Yargıtay Cumhuriyet Başsavcılığı ise 01.02.2013 gün ve 239735 sayı ile;
"Yasal mevzuatımız incelendiğinde;
CMK"nun 192, 206, 210 ve 212. maddeleri şöyledir.
Madde 192 - (1) Mahkeme başkanı veya hâkim, duruşmayı yönetir ve sanığı sorguya çeker; delillerin ikame edilmesini sağlar.
(2) Duruşmada ilgili olanlardan biri duruşmanın yönetimine ilişkin olarak mahkeme başkanı tarafından emrolunan bir tedbirin hukuken kabul edilemeyeceğini öne sürerse mahkeme, bu hususta bir karar verir.
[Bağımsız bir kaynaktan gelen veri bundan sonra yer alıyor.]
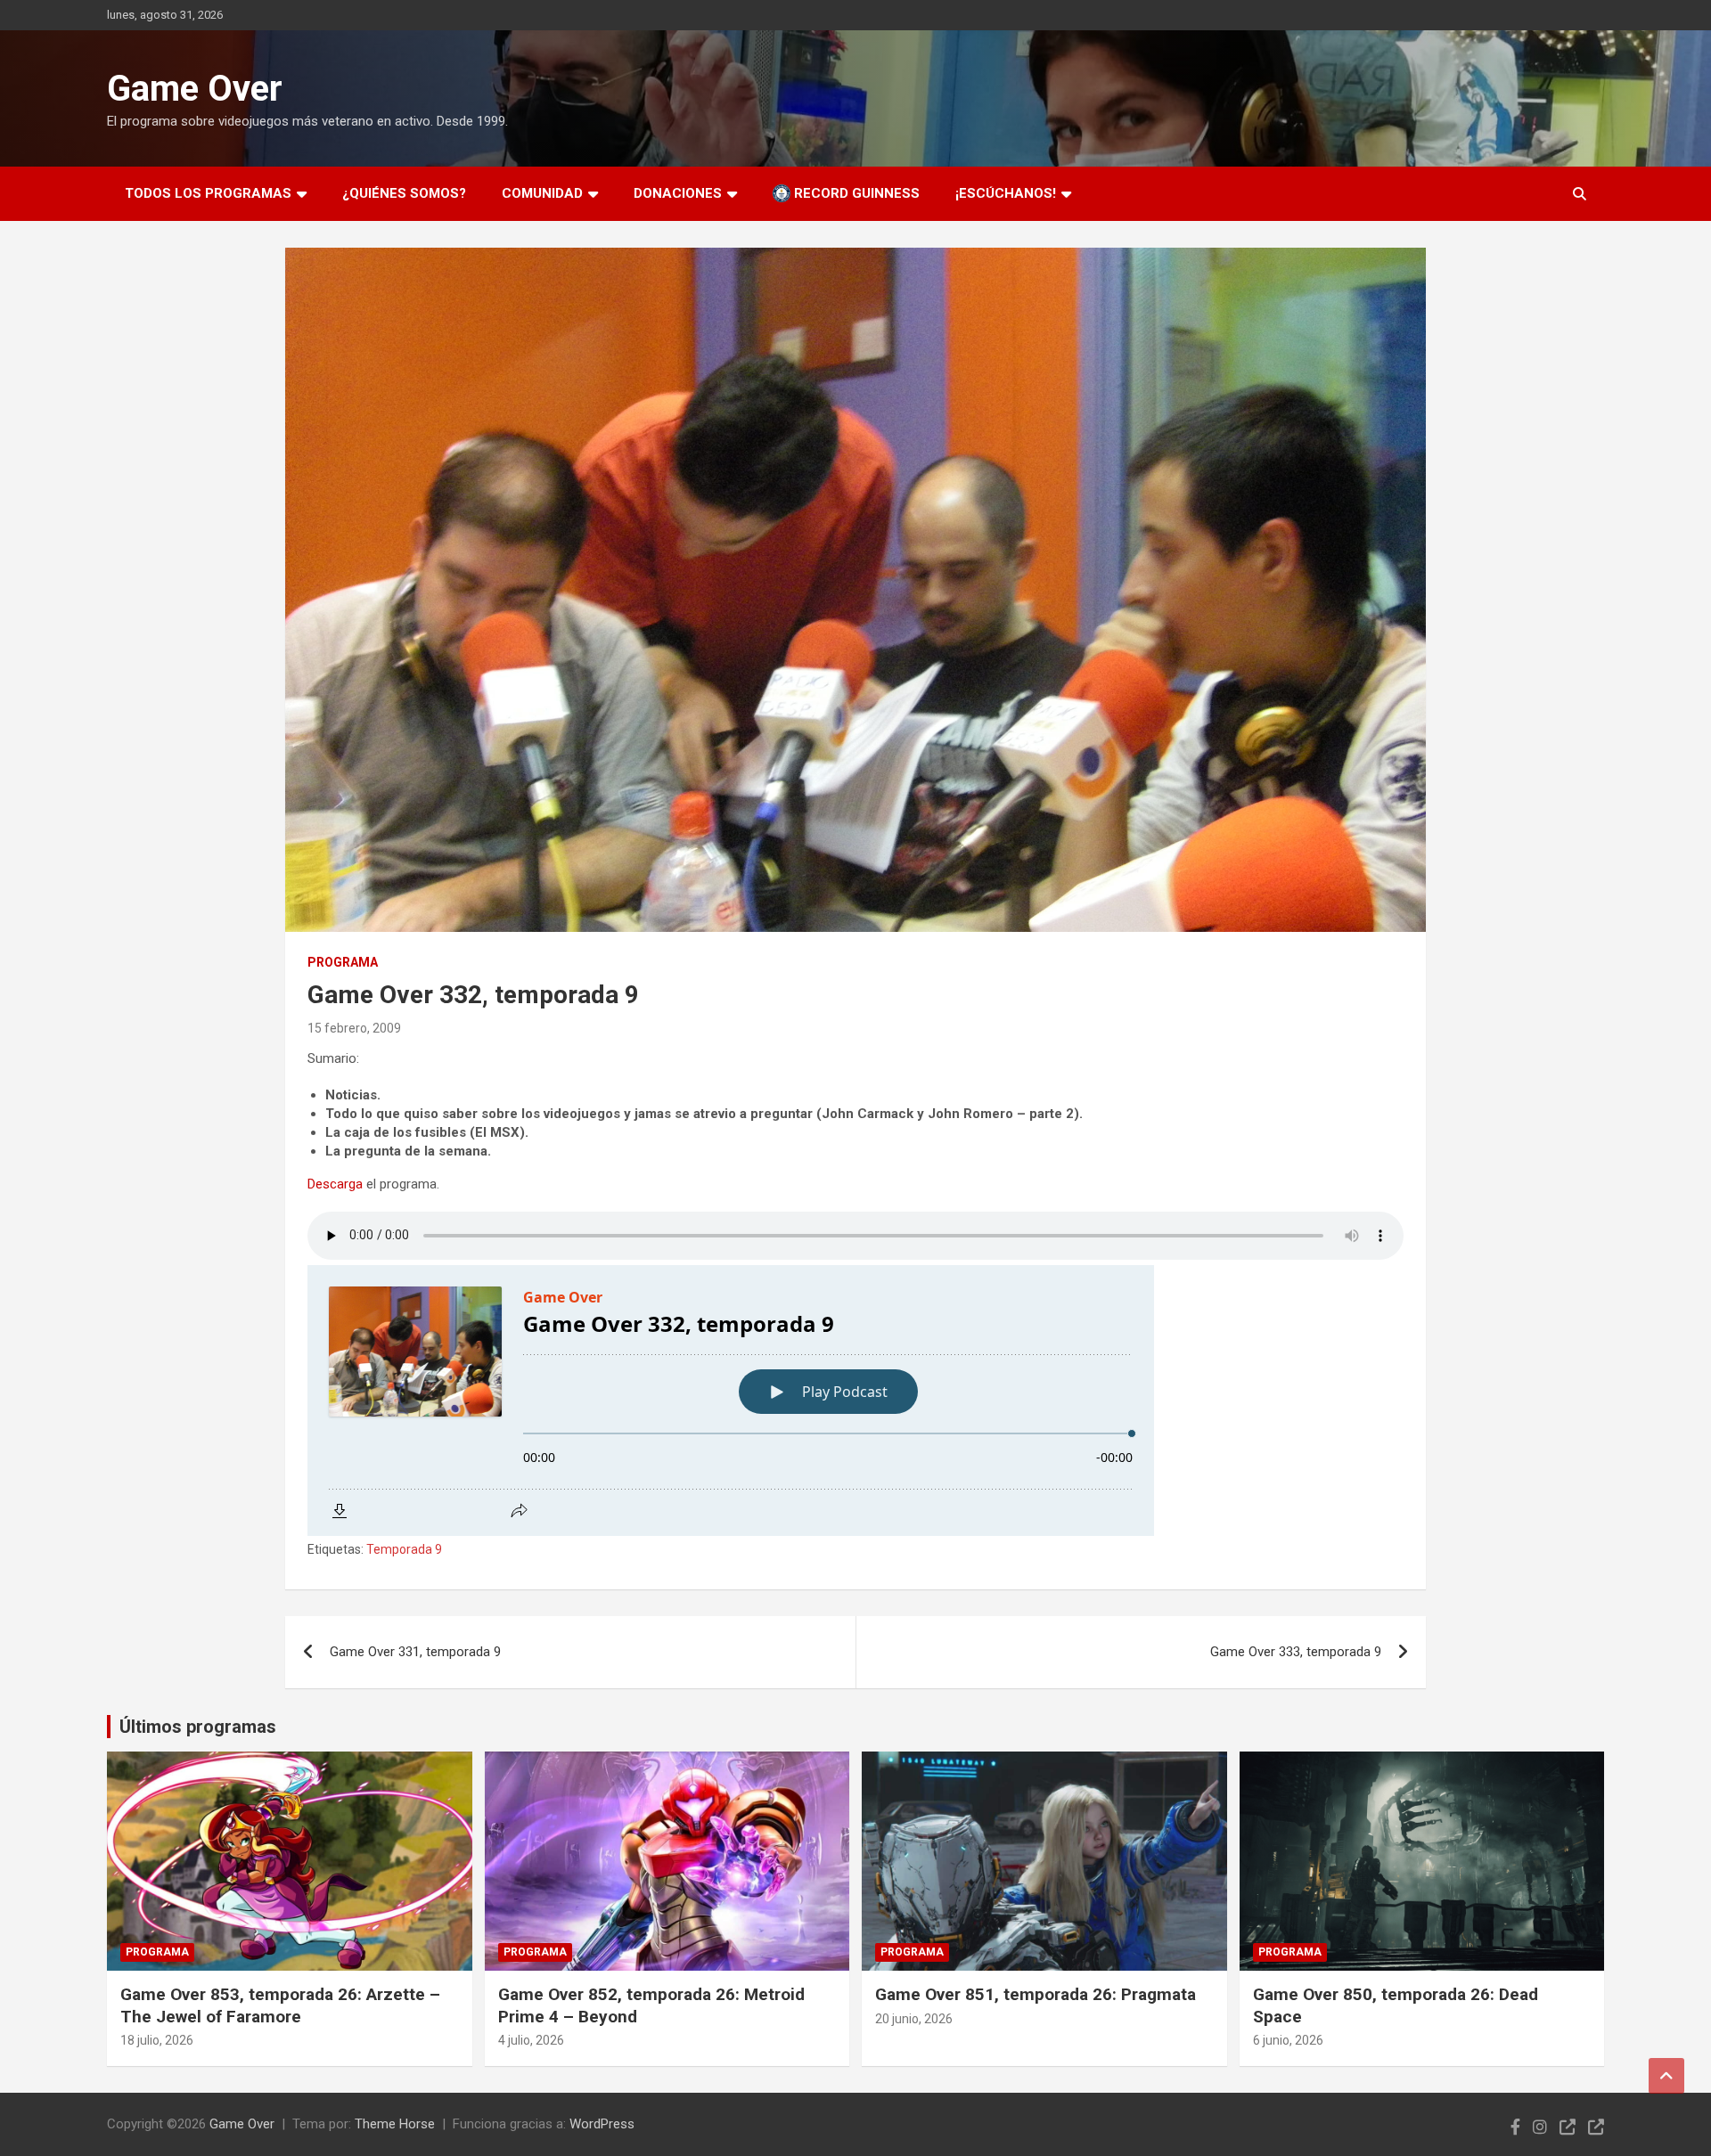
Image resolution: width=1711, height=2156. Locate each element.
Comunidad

Madde 206 - (1) Sanığın sorguya çekilmesinden sonra delillerin ortaya konulmasına başlanır. (Ek 2 adet cümle: 25.05.2005-5353 S.K./29. md.) Ancak, sanığın tebligata rağmen mazeretsiz olarak gelmemesi sebebiyle sorgusunun yapılamamış olması, delillerin ortaya konulmasına engel olmaz. Ortaya konulan deliller, sonradan gelen sanığa bildirilir.
(2) Ortaya konulması istenilen bir delil aşağıda yazılı hallerde reddolunur:
a) Delil, kanuna aykırı olarak elde edilmişse.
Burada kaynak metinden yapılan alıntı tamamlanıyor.